【独占インタビュー(1/2)】高市早苗氏 国民の生命と財産を守り抜く

2021/09/03
更新: 2021/09/03

拡張主義を固守する中国共産党とそれに対抗する西側諸国の関係は日増しに悪化し、日本を取り巻く安全保障環境はかつてないほど緊張したものになっている。いっぽう国内では、新型コロナウイルス感染症の影響がいまだ続いており、中国共産党の多種多様な浸透工作は社会に影響を及ぼしている。

このような状況下で、自民党総裁選が間近に控えている。菅義偉首相は3日、出馬しないことを明らかにした。日本の舵取りを決める今回の選挙にさらなる注目が集まる。

迫りくる脅威にどのように対処し、日本の伝統をどのように次の世代へと伝えていくのか。大紀元は総裁選に名乗りを上げる高市早苗前総務相にその考えを伺った。


湧き上がるような想い

ーー総裁選に出馬しようと考えたきっかけは。

7月末に決断をした。今年の夏も災害が相次ぎ、多くの方が亡くなった。そして新型コロナウイルス感染症でも多くの方が亡くなり、家族の無念さがしのばれる。命を守ることは国家の究極の使命である。新型コロナウイルス感染症の蔓延により傷んでしまった日本の経済を建て直さなければならないという大きな仕事がある。そして、これから日本が確実に直面する数々のリスクは、今のうちに着手しなければ間に合わないと考えている。湧き上がるような、燃えるような思いがあった。

総裁選への意気込みについて語る高市早苗前総務相(清雲/大紀元)

ーー「大切なものを守り抜く」ことを政策の一番目に掲げているが、米国はバイデン政権になってから海外への介入を減らしている一方、中国共産党政権は拡張を続けている。日本の安全保障を取り巻く環境が日増しに悪化するなか、今後の日本の防衛についてどのようにお考えか。

アフガニスタンで日本人とともに働いた方や日本大使館に勤務していた方を退避させられなかったことは本当に悔しいことだ。しかし自衛隊は自衛隊法によって行動を厳しく制限されており、アフガン政権が崩壊した現状では、効果的な救出活動ができなかった。

他国の政府が内紛やクーデター等により機能を停止した場合、邦人の旅行客や留学生、ビジネスマンを守ることができないことが、今回のアフガンの事例で明らかになった。世界中のどこにいても日本国政府が助けに来てくれるという安心感を国民に与えることができるよう、更なる法整備が必要だ。

項目一覧:
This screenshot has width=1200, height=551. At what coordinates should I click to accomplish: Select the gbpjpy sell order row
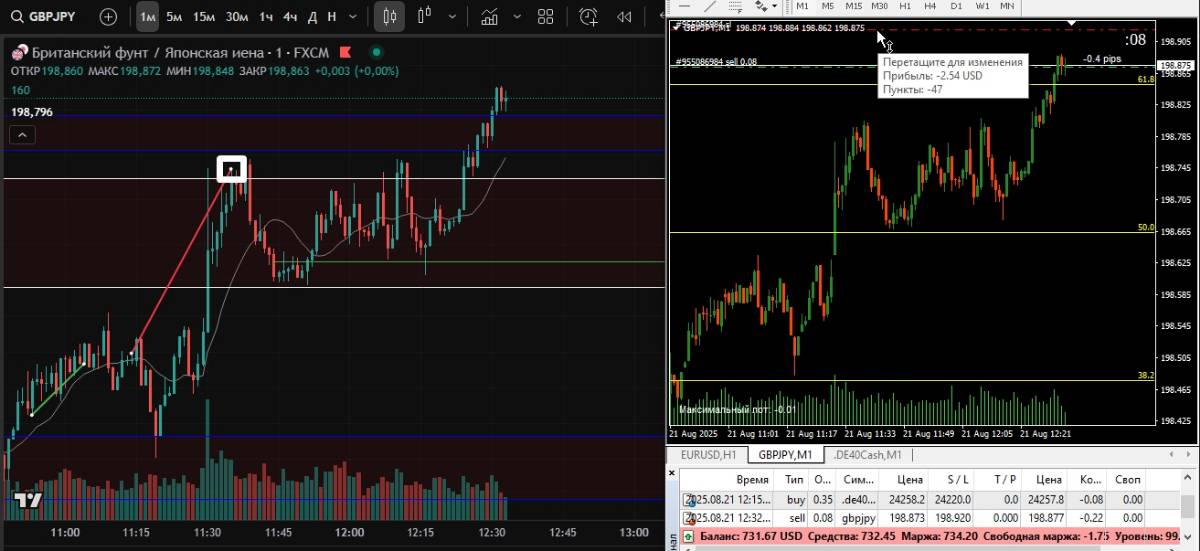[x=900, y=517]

--

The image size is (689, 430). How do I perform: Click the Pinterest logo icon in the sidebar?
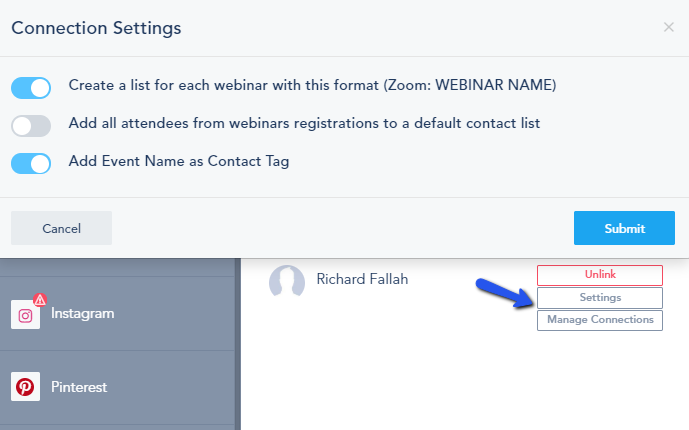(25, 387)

--

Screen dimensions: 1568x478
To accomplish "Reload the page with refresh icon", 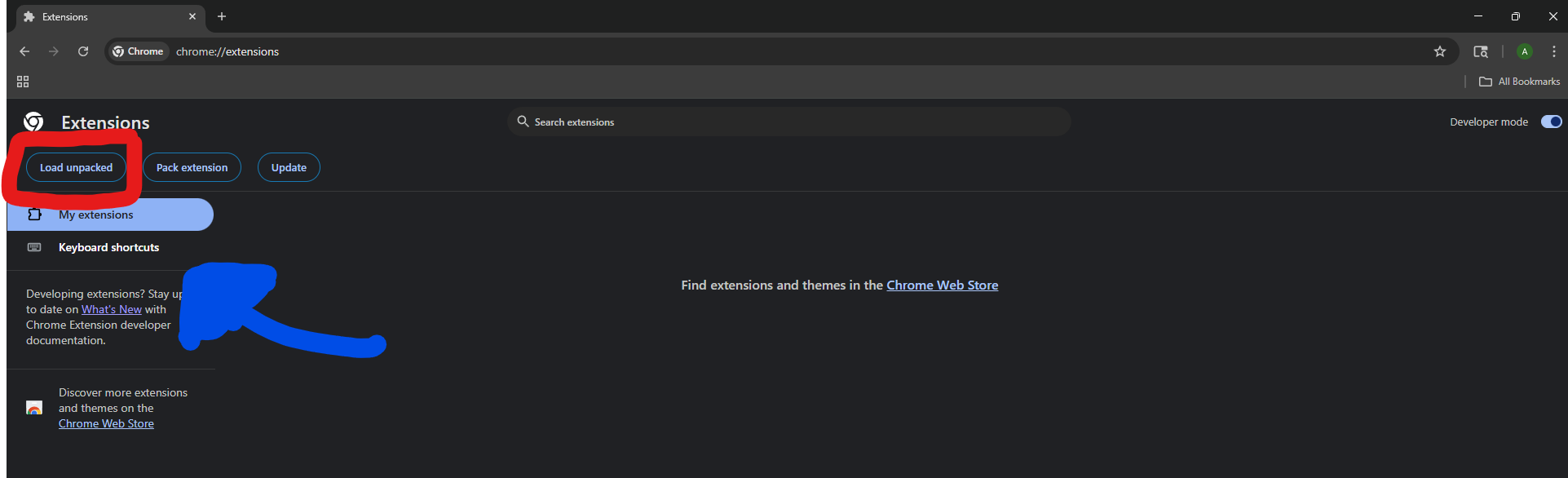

課題内容:
分析対象の文章で、高市早苗氏が総裁選への出馬を決断した時期を答えてください。

記述回答:
7月末。